EXTRACT PROVIDED
■ ■ ■ ■ ■
Once ESG assessments are complete, that information is incorporated into existing manager evaluations, which are based on a dozen criteria, including track records and fees, as a qualitative overlay. Managers are marked as either above expectations, meeting expectations or below expectations.

“I think if you become more granular than that, it just ends up adding a lot of noise,” Posters said.

Feedback keeps managers engaged

For the most part, the Future Fund’s managers are at least meeting expectations. Where they are not, the amount of risk in a portfolio is taken into account before decisions are made about escalation. For example, there is greater risk tolerance for a US venture-capital manager that is just starting on its ESG journey and investing primarily in cloud computing companies in California, than for the industrial sector buyout manager operating in emerging markets.

Managers are ranked according to performance and advised of their ranking. That feedback loop is important to keep managers engaged in the process, because they want to see how they stack up against their peers.

For managers who aren’t meeting expectations, Posters prefers addressing the issue privately first. If that doesn’t work, the Future Fund has had success raising concerns in collaboration with other investors. In one case, a private-equity manager operating in emerging markets retained an environmental consulting firm to upscale its risk management after concerns were raised with the limited partner advisory committee (LPAC).

Other corrective options include hosting workshops with fund managers, and providing them with tools to screen for ESG issues relevant to their portfolio. Where the Future Fund doesn’t have the leverage to force change, it will reconsider the entire relationship, Posters said.

Renewables bear fruit

While the pre-investment stage is a critical time to communicate expectations around ESG issues, in most cases the Future Fund will have a governance structure in place to ensure it has access to, and influence over, managers throughout the investment period.

“For example, [along with] the $400 million commitment we have towards AGL’s renewables fund, we have two of our infrastructure guys on the board,” Posters said. “Within most of the private-equity deals that we do, we want a seat at the LPAC.”

He said that, while the Future Fund probably has taken on many renewable energy private-equity deals in the past, the space is really coming to fruition now.

“When we invested $400 million in AGL’s renewables,” he told the conference, “it wasn’t necessarily about the fact that it was renewable, it was about the fact that it was a brilliant opportunity.”

Improving monitoring and reporting is an ongoing exercise. For the Future Fund, part of that effort includes signing up to the Global ESG Benchmark for Real Assets, to guide its relationship with infrastructure and property managers.

“We want to receive information about ESG that moves the dial,” Posters said.“But we don’t want our managers to have to report to us in a different way than they’re having to report to the 20 other investors on exactly the same issues.”

First State Super’s focus

Joining Posters for the RIAA conference panel on ESG in private markets was First State Super head of research Ross Barry.

Barry said First State Super has processes in place similar to the Future Fund’s for assessing the performance of its external managers in listed markets; however, the challenge of assessing ESG compliance in private equity makes the fund cautious about how it allocates to the sector. Since private-equity funds are typically blind pools, First State Super has a zero allocation to it in its socially responsible investment options.

Even so, First State Super was eager to explore what it could do in private equity in a manner that was aligned with ESG practices, so it turned to impact investing.

“We wanted to have one piece of the portfolio that was skewed towards finding things that had a very strong, positive social, economic or environmental impact,” Barry said.
■ ■ ■ ■ ■
REQUIRED ACTIONS
(1) In the text about the Future Fund, how much did the fund invest in AGL's renewables fund?
(2) Copy out the records, beginning at the line that contains "This screenshot has width=106, height=160." and stopping after the final line of the records.
The records have no connection to the text about the Future Fund.

RECORDS TO PROCESS
■ ■ ■ ■ ■
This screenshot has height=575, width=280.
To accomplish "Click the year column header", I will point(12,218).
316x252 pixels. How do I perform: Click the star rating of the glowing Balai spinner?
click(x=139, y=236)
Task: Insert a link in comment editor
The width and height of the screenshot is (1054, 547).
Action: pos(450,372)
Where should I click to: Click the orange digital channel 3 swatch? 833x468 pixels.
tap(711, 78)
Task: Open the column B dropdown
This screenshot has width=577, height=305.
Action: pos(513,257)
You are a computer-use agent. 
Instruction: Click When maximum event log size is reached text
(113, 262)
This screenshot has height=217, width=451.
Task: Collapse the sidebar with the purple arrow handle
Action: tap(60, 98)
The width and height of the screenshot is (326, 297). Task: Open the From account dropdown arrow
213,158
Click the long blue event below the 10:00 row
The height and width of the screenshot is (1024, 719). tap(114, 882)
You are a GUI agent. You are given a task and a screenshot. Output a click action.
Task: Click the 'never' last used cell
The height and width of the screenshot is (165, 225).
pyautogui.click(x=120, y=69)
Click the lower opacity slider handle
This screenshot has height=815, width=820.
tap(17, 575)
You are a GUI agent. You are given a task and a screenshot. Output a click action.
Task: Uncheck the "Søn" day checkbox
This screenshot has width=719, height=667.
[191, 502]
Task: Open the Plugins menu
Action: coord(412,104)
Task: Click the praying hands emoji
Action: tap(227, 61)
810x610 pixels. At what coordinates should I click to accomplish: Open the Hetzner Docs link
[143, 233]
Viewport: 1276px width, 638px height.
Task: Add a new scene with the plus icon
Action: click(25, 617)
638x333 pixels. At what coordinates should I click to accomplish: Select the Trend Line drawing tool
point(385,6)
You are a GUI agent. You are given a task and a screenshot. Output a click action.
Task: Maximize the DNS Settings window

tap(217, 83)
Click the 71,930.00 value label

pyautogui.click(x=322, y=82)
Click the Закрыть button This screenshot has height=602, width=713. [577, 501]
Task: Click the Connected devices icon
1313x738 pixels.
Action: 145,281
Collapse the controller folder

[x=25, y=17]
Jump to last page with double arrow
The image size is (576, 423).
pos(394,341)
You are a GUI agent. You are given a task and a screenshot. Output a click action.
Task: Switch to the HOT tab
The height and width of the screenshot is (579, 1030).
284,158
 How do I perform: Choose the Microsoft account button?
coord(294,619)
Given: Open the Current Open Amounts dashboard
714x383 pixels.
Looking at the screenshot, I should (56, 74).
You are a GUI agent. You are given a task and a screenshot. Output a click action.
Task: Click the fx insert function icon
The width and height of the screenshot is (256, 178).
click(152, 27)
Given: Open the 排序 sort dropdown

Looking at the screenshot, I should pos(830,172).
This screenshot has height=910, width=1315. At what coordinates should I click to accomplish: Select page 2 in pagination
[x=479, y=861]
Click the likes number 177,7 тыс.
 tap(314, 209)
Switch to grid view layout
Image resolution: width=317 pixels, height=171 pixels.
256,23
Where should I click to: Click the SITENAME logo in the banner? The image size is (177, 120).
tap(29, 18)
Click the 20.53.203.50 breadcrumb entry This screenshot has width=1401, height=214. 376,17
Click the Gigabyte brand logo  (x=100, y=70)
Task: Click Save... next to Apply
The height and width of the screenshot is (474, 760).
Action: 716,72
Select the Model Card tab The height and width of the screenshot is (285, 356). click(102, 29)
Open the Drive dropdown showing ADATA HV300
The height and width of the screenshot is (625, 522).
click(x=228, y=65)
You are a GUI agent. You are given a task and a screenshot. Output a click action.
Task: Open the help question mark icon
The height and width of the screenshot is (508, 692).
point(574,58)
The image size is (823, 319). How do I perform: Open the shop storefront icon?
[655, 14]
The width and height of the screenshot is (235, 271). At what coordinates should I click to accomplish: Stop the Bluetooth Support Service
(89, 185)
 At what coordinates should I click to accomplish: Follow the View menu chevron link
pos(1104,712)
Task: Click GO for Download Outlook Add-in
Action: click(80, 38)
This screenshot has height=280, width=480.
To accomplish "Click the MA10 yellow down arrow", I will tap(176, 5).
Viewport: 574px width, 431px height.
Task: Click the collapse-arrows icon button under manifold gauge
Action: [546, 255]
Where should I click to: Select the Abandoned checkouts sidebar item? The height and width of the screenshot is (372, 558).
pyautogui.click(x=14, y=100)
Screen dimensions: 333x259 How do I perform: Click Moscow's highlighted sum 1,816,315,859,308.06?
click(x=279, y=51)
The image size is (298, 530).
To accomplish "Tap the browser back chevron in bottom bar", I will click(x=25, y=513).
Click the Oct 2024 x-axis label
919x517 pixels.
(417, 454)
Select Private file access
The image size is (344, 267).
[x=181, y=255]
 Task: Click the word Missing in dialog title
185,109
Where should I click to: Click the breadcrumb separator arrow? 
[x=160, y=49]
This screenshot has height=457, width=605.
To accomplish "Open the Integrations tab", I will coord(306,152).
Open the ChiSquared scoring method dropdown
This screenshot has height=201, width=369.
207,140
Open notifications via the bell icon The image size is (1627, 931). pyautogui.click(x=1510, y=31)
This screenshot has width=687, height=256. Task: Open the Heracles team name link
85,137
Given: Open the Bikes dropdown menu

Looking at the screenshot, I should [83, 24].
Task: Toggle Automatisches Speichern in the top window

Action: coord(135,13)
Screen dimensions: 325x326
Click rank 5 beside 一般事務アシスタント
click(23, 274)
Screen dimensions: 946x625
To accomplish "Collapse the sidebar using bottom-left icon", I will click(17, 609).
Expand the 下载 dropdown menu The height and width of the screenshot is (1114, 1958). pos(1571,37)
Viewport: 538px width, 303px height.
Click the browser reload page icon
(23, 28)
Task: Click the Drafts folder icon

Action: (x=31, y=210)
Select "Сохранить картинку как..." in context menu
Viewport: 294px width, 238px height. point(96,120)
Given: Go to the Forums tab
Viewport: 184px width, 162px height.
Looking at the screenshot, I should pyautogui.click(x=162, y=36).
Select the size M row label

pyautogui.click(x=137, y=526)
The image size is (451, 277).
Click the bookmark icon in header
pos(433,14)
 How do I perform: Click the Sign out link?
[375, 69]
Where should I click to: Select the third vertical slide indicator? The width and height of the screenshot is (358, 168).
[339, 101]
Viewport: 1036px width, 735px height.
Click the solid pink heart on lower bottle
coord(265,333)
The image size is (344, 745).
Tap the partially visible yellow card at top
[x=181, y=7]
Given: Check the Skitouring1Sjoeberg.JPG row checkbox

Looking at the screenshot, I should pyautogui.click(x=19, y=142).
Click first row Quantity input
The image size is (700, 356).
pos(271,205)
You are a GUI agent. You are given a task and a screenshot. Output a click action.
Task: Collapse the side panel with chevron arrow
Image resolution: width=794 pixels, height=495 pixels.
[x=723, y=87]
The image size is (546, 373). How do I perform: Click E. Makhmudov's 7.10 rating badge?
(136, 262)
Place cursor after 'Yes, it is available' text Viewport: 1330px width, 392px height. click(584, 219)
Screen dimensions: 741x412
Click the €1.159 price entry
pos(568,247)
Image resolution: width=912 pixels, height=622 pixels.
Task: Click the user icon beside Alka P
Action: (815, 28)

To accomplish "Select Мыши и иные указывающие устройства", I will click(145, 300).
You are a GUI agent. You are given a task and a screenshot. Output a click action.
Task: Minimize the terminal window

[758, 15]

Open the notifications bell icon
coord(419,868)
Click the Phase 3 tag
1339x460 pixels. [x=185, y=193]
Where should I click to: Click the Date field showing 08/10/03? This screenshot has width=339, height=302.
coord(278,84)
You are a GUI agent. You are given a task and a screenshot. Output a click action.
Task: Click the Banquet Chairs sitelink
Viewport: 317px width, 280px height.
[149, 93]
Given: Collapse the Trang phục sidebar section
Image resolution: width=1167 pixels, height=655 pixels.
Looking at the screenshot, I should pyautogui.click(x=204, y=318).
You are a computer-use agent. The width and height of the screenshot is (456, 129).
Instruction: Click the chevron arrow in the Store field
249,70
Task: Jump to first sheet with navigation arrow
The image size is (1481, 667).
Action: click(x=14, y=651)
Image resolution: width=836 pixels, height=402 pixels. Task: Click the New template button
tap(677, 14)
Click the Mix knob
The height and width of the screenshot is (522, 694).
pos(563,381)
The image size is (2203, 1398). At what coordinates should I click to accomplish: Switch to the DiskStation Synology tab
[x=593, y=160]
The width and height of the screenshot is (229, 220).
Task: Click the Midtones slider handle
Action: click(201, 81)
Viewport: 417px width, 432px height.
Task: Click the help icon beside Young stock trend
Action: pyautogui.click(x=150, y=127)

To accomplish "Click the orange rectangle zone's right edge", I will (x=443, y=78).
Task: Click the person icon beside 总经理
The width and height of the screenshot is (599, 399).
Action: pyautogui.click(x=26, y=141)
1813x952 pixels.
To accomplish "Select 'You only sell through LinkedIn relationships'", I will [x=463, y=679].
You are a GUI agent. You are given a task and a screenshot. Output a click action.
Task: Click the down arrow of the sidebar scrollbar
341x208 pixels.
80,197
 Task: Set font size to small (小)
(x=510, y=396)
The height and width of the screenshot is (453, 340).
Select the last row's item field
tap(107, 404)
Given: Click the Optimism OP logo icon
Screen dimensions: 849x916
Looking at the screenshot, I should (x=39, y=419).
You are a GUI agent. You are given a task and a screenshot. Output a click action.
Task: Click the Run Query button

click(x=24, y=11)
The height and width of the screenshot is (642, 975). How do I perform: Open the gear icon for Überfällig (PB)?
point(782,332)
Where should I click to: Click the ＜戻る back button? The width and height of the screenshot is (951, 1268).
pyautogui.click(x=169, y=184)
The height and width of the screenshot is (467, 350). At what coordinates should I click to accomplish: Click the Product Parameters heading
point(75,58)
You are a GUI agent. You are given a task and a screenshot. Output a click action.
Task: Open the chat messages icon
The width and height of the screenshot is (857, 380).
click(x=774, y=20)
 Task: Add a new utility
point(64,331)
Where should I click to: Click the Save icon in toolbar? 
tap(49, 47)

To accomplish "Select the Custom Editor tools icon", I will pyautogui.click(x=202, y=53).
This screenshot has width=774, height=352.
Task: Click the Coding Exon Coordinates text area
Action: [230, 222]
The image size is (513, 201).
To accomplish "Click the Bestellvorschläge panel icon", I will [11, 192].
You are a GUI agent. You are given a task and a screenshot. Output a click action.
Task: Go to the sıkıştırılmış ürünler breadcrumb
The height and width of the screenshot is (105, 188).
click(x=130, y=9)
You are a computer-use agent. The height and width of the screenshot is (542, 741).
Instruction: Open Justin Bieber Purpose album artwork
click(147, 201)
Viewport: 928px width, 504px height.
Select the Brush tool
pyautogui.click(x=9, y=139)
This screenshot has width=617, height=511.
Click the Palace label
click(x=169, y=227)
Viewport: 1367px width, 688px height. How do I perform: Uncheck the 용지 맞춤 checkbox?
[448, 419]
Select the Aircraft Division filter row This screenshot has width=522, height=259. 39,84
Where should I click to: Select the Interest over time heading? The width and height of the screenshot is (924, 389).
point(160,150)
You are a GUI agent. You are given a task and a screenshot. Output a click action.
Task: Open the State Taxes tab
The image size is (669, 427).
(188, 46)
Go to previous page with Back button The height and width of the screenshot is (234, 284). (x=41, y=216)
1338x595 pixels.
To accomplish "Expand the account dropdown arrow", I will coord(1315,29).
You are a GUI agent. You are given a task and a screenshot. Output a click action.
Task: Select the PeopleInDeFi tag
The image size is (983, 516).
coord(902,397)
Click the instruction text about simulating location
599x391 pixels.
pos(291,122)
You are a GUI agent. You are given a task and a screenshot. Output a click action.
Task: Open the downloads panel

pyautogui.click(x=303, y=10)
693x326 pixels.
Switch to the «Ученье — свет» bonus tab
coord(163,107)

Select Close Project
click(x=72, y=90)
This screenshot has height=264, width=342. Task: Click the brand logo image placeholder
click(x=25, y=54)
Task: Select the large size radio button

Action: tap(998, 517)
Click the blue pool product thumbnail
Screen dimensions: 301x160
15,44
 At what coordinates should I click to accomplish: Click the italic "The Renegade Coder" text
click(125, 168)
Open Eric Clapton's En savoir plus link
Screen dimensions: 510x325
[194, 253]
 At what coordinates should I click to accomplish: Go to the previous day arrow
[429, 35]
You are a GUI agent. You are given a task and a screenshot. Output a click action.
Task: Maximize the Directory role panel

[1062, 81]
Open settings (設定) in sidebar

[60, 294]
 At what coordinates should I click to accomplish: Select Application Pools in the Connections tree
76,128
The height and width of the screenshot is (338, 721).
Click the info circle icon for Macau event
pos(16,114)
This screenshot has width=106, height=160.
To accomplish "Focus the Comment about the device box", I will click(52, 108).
■ ■ ■ ■ ■
SOLUTIONS BELOW
(1) $400 million.

(2)
This screenshot has width=106, height=160.
To accomplish "Focus the Comment about the device box", I will click(52, 108).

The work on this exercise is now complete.